By Joseph Ax
NEW YORK (Reuters) - Twenty U.S. citizens who won more than $1.5 billion in court judgments against Iran for its support of militant attacks sued the U.S. government on Wednesday to try and prevent it from lifting sanctions on Tehran under an international nuclear deal.
The lawsuit in federal court in New York said that unfreezing Iranian funds would rob the victims of the attacks in Israel and the Gaza Strip of “their last remaining opportunity to pressure Iran to satisfy their judgments.”

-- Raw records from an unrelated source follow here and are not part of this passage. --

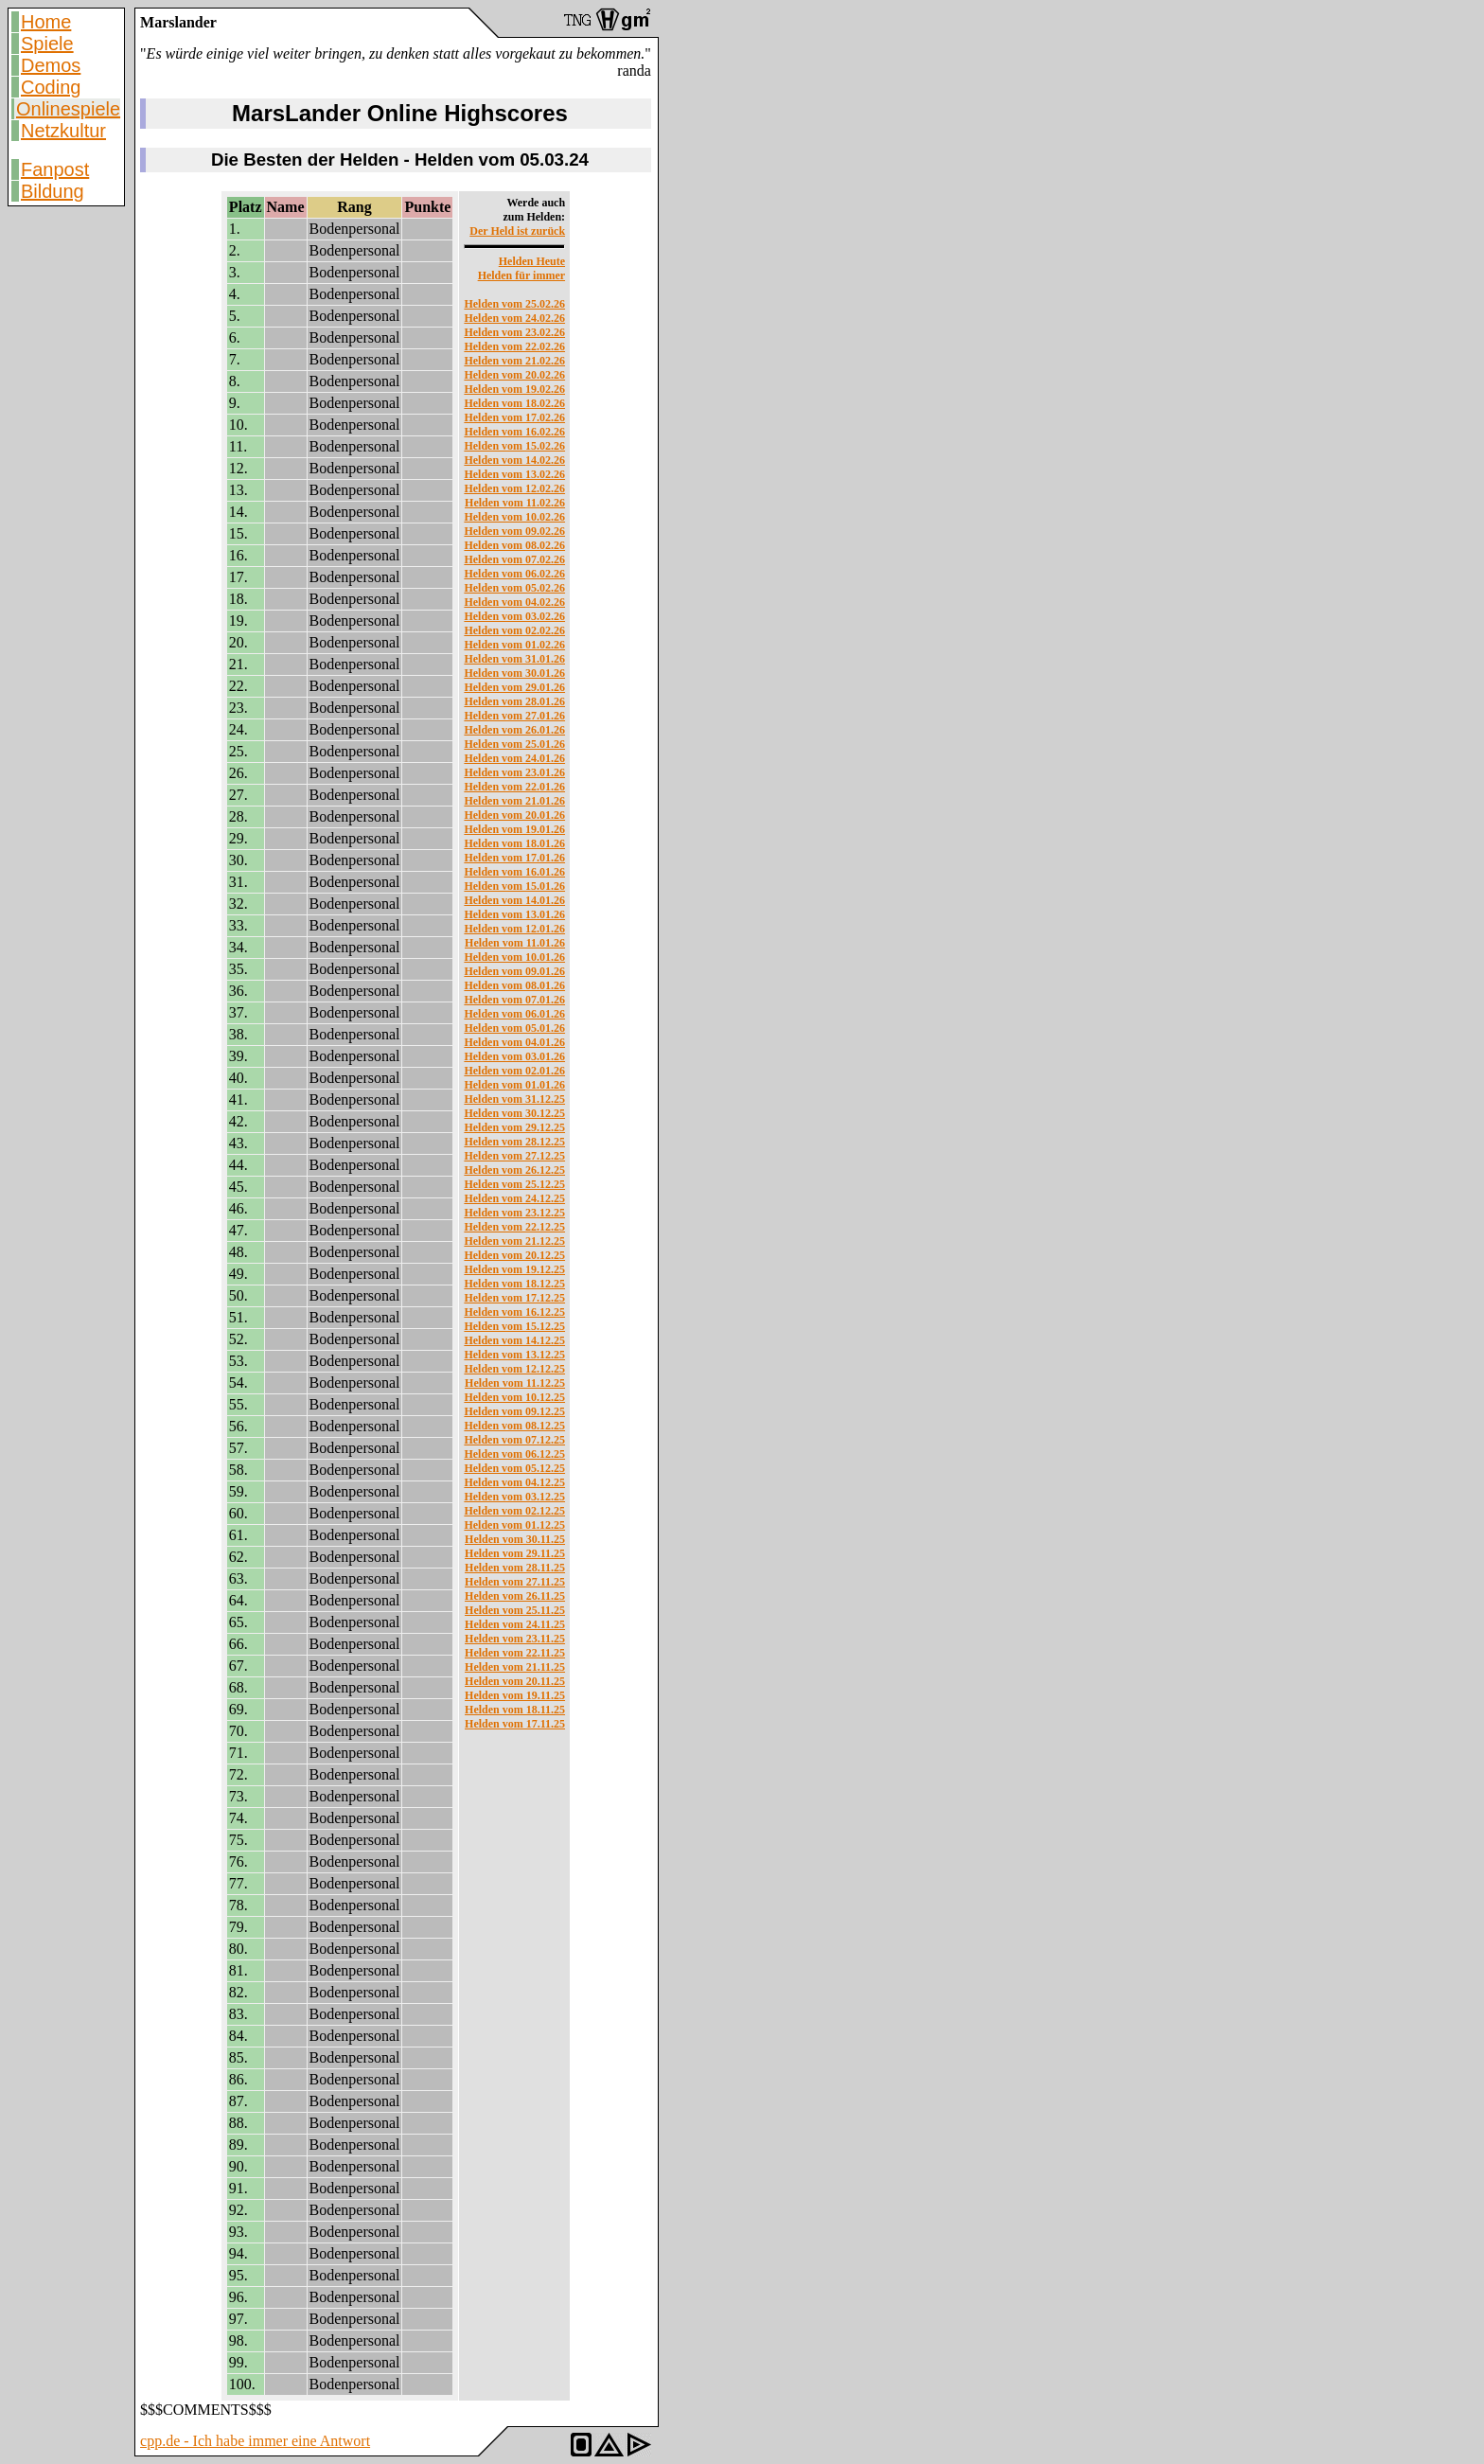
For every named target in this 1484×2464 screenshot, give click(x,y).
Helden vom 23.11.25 (515, 1638)
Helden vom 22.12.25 (514, 1226)
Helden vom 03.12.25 (514, 1496)
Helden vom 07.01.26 (514, 999)
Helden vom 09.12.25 (514, 1411)
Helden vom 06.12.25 (514, 1454)
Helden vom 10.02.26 (514, 516)
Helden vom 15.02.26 (514, 445)
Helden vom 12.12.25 (514, 1368)
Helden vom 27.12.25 (514, 1155)
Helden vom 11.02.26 (515, 502)
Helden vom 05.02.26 (514, 587)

The plaintiffs, who have not yet received any money, include victims of several attacks between 1995 and 2006 carried out by groups backed by Iran - Hamas and Palestine Islamic Jihad. The lawsuit names the U.S. State Department and the Treasury Department as defendants.
The White House declined to comment on the lawsuit. A spokesman for the Department of Justice did not immediately comment.
The U.S.-led July 14 accord between Iran and six world powers would lift some of the harshest economic sanctions against Tehran in exchange for a verification program intended to restrict Iran’s nuclear program.
Congress has until Sept. 17 to approve or reject the pact. President Barack Obama delivered a speech on Wednesday defending the deal and urging lawmakers to vote in its favor, despite fierce opposition from Israeli Prime Minister Benjamin Netanyahu.
Wednesday's lawsuit was brought by some of the same lawyers who in February won a $218 million jury verdict against the Palestinian Authority and the Palestine Liberation Organization for victims of militant attacks in Israel.
The Palestinian groups are appealing. A lawyer for the groups said in court in July that the judgment, which is automatically tripled under federal law, could "be the end of the Palestinian Authority."
The U.S. government has said it may weigh in on the case and would decide by Aug. 10.